Reproduce the following lines verbatim, starting at the line containing "Where should I click to: Expand" and ending at the line containing "The image size is (1038, 779). (x=990, y=11)", with both of those lines included.

[Dataset rows]
::::::::

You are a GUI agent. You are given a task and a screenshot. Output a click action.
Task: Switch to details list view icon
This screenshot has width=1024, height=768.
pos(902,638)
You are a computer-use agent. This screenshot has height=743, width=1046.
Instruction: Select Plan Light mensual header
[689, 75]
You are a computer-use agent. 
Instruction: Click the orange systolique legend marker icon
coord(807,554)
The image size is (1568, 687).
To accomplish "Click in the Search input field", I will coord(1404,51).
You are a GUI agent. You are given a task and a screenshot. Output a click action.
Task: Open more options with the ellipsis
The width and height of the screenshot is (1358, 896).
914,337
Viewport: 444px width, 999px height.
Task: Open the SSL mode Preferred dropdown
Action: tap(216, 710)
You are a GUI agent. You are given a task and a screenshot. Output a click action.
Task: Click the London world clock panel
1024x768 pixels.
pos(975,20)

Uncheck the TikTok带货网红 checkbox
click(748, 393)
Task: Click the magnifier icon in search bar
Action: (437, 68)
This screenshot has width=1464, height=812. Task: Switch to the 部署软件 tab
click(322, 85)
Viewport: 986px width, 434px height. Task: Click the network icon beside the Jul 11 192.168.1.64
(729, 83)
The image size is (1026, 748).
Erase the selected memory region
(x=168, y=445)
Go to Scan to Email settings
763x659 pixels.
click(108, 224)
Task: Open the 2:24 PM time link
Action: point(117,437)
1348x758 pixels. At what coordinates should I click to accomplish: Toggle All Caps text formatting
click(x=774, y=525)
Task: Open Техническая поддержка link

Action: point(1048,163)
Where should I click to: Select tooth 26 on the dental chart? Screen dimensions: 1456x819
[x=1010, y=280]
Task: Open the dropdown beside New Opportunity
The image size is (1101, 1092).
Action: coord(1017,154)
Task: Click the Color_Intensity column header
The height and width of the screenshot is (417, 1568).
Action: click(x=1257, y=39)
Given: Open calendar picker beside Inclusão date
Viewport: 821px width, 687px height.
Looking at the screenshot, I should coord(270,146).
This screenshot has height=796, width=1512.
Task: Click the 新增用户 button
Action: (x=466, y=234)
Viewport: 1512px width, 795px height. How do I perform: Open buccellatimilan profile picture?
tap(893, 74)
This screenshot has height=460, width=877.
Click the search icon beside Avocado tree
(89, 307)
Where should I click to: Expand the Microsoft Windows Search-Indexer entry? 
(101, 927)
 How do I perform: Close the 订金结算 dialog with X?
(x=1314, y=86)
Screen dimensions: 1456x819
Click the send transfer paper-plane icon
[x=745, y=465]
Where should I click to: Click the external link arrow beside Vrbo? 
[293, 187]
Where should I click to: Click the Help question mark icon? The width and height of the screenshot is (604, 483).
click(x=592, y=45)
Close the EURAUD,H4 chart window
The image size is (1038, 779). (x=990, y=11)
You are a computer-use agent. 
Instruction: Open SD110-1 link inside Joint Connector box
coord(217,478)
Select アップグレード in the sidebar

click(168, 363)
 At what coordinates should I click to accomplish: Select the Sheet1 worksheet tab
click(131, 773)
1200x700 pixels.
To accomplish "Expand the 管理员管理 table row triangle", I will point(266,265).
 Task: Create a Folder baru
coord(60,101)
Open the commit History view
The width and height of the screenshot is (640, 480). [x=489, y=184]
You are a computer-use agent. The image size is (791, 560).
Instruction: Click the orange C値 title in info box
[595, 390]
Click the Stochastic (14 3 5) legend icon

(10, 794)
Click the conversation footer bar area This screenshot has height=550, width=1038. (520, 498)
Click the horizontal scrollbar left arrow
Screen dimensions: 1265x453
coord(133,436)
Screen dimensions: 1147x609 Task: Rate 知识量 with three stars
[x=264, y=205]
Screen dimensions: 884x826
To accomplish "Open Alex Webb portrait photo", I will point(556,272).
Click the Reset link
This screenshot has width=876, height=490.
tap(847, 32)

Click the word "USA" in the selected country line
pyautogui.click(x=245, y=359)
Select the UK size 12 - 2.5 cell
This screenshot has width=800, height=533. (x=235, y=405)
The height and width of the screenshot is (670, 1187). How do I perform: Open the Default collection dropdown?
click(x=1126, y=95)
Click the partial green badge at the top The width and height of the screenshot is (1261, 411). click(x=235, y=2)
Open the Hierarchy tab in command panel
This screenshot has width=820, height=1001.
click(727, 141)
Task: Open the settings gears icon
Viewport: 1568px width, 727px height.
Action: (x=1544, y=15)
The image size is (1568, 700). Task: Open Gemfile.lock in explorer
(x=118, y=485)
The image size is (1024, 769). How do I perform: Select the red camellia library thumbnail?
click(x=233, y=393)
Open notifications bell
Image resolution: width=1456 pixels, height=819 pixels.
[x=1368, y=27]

::::::::

EXPECTED OUTPUT:
Where should I click to: Expand the Microsoft Windows Search-Indexer entry? 
(101, 927)
 How do I perform: Close the 订金结算 dialog with X?
(x=1314, y=86)
Screen dimensions: 1456x819
Click the send transfer paper-plane icon
[x=745, y=465]
Where should I click to: Click the external link arrow beside Vrbo? 
[293, 187]
Where should I click to: Click the Help question mark icon? The width and height of the screenshot is (604, 483).
click(x=592, y=45)
Close the EURAUD,H4 chart window
The image size is (1038, 779). (x=990, y=11)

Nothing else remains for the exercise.